The Chromatic Countryside
Ivor Parry, Amy Pressman, Ingrid Raab, Abbie Steiner, and Smitha Piedilato
Opening Reception July 25, 2-4pm
Show dates: July 23 - Aug 16
This exhibition that explores the vibrant, texture-rich, and deeply personal ways we connect to the natural world. Bringing together five artists from various backgrounds, this show presents the many ways the natural world is translated in art. Whether through material, subject, or muse, these artists invite you to experience the land not just as a view, but as a living, breathing history painted in brilliant color and form.
Ingrid Raab: Inspired by the geology of the Berkshires and the Maine coast, my work seeks to capture the silent, powerful presence of stones shaped by time and the elements. I utilize clay slabs to create hollow-forms, which express a sense of weight and history while remaining physically light and contained. To capture the organic "veining" of mineral deposits, I utilize saggar firing in my electric kiln. By nestling the clay vessels within a secondary container filled with hay and metal oxides, the kiln’s heat creates a localized atmosphere. The combustion "paints" the surface with unpredictable, carbon-infused traces that mirror the natural aging of sediment layers.

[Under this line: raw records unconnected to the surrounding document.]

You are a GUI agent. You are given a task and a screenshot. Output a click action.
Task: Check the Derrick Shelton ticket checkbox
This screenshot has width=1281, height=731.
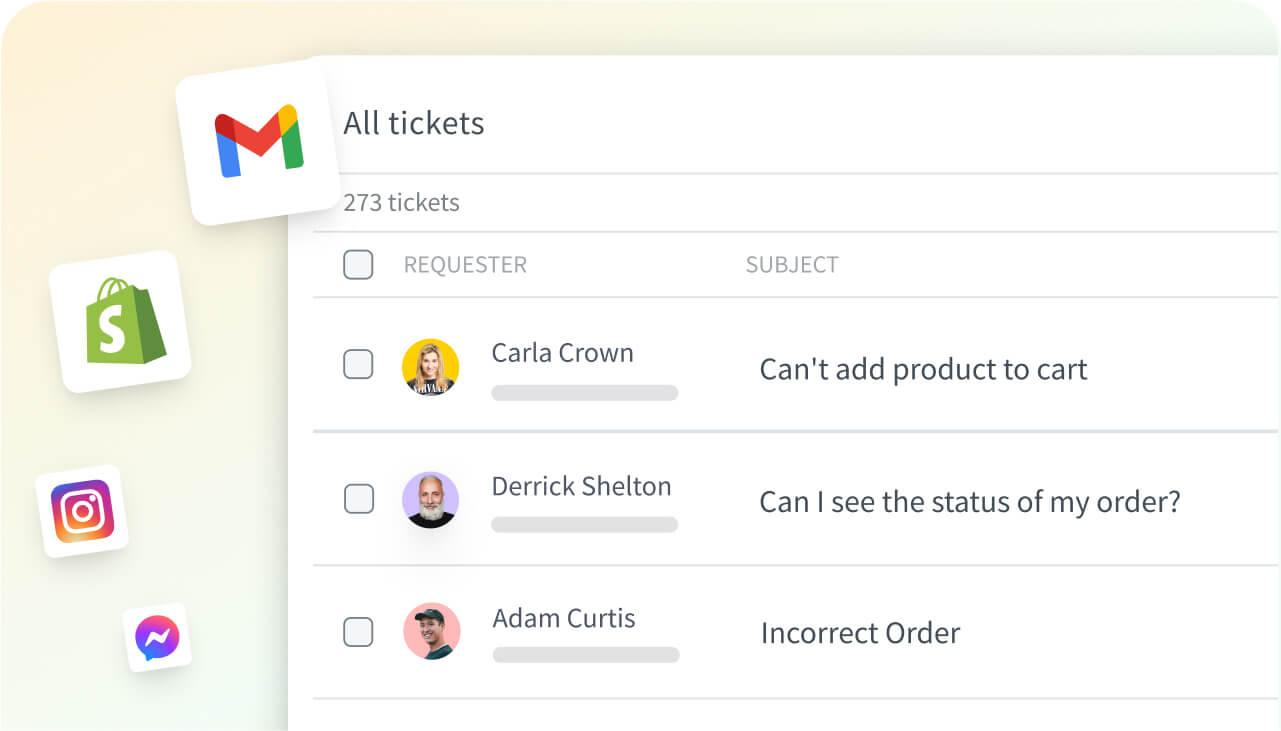[358, 499]
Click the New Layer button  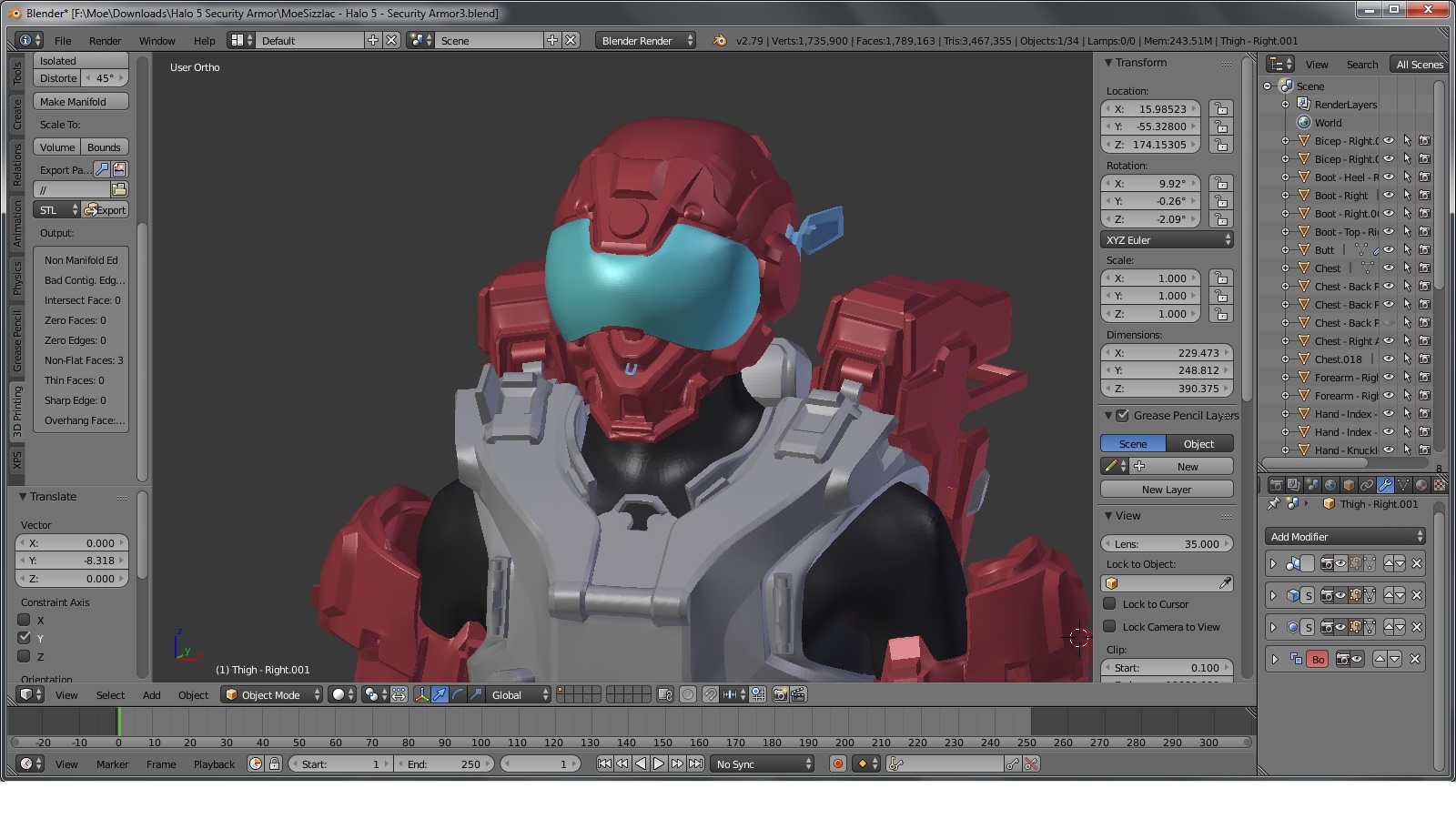(x=1166, y=490)
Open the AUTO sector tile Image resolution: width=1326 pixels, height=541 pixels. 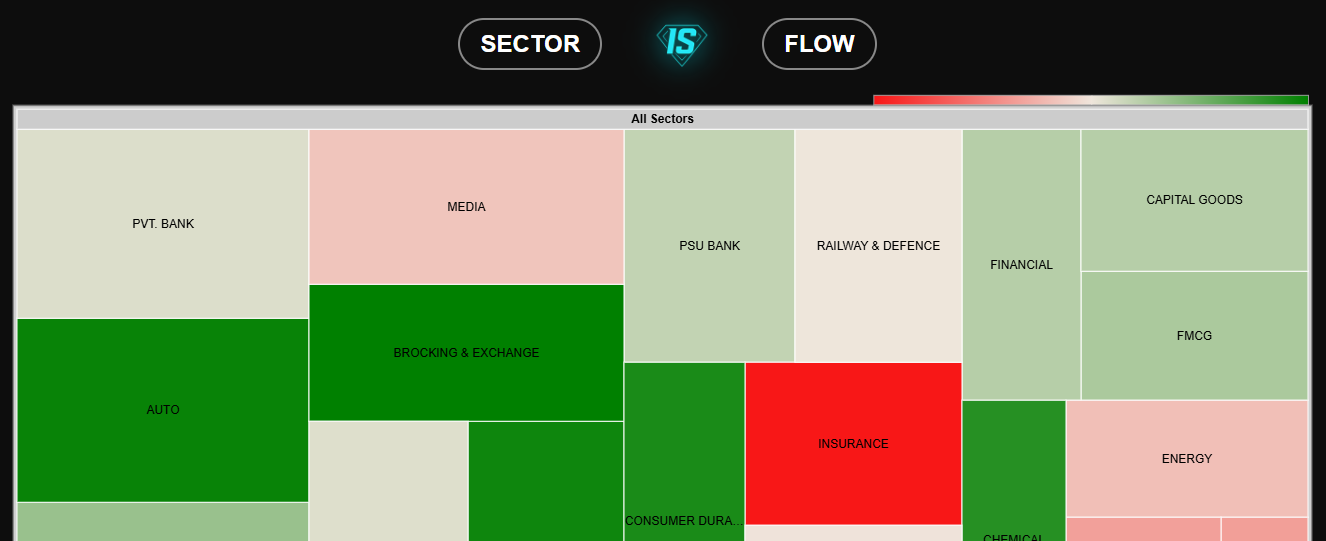coord(163,410)
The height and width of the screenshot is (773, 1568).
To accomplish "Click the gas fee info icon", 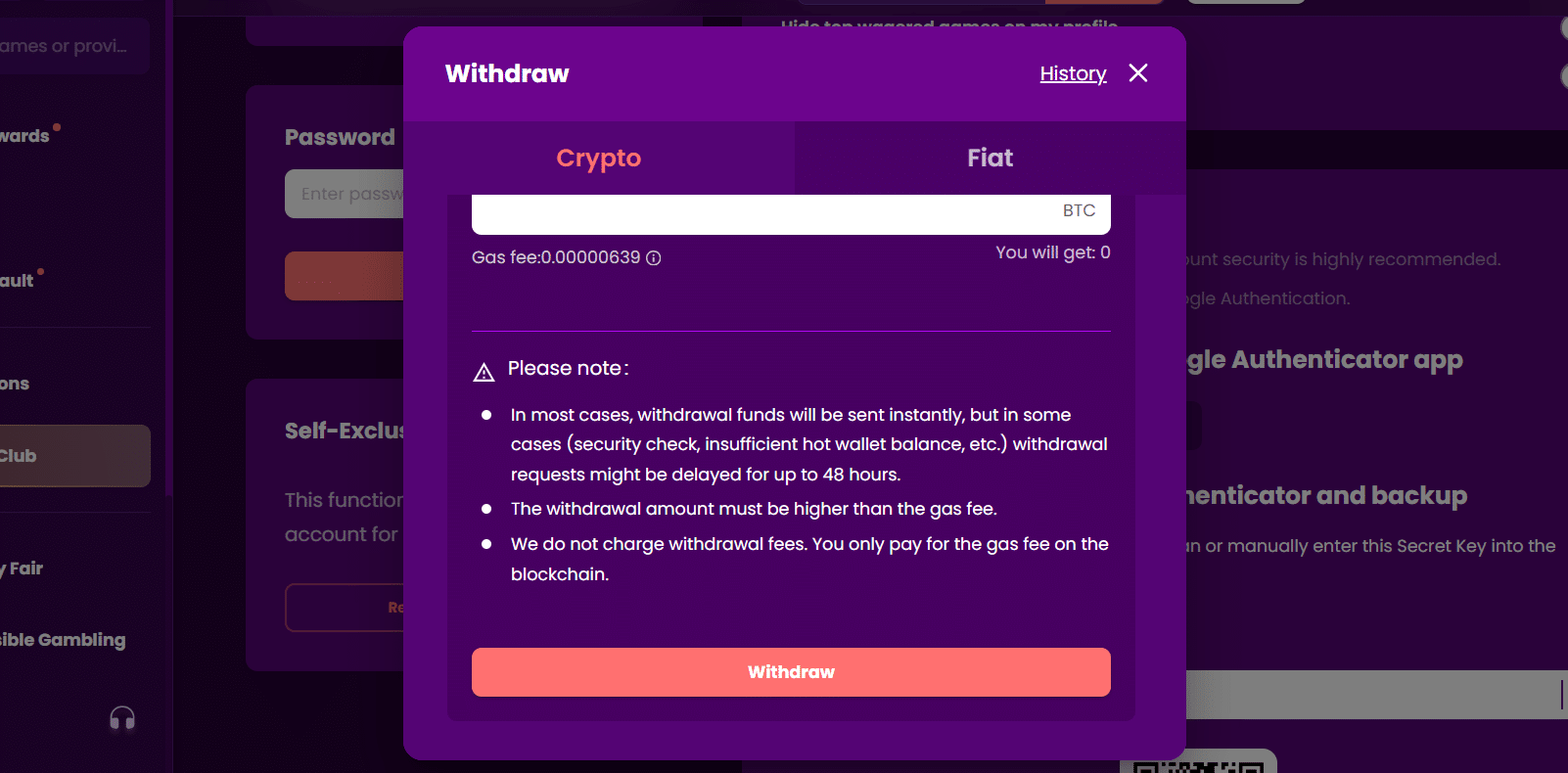I will 654,257.
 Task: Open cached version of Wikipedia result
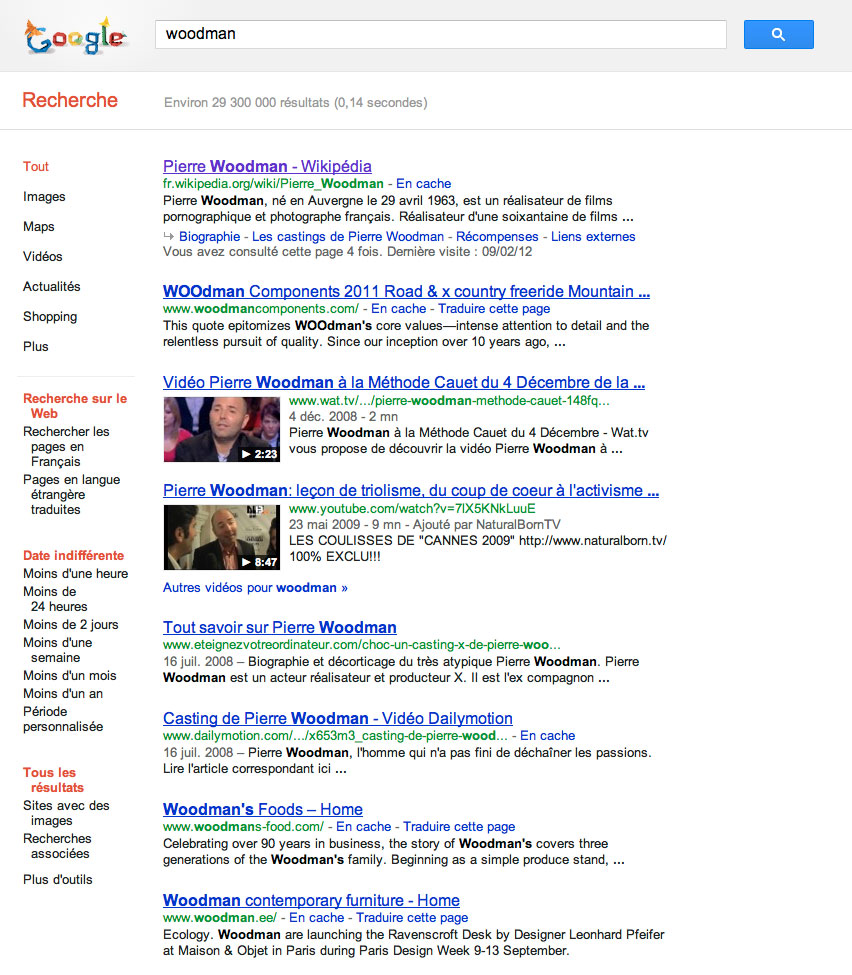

Abbie Steiner: I work both from observation and imagination, drawing from what I see in the natural world along with what then arises internally. These recent paintings explore relationships between people and the world they inhabit. My subject matter includes the trees, birds, gravity, weather, and energetic fields within and around us.
Ivor Parry: Cigar Boxes, began after seeing a Diebenkorn Show with a single box exhibited and painted in his Ocean Park landscape style. My "Cigar Boxes", are painted in oil and acrylic. Planned as wall hangings, they have also found a home on tables for those "specials".
Smitha Piedilato: My work begins with time spent observing plants growing around me, particularly native and naturalized species in the Northeast. I'm drawn to plants that are familiar, resilient, and deeply tied to their environments — the ones that thrive at roadsides and field edges, in meadows and woodland margins, often overlooked precisely because they are so common. I'm interested in their structure as much as their symbolism: the intricate geometry of flower heads, the upright rhythms of seed stalks, the way light moves through leaves and petals at different times of year. Pattern plays a central role in my practice. I draw directly from the block print patterns of my South Indian heritage, using repetition and decorative structure as a way to interpret the natural rhythms I see in plants. These patterns allow me to bridge cultural memory with close observation, connecting my personal history to the landscape I live in now.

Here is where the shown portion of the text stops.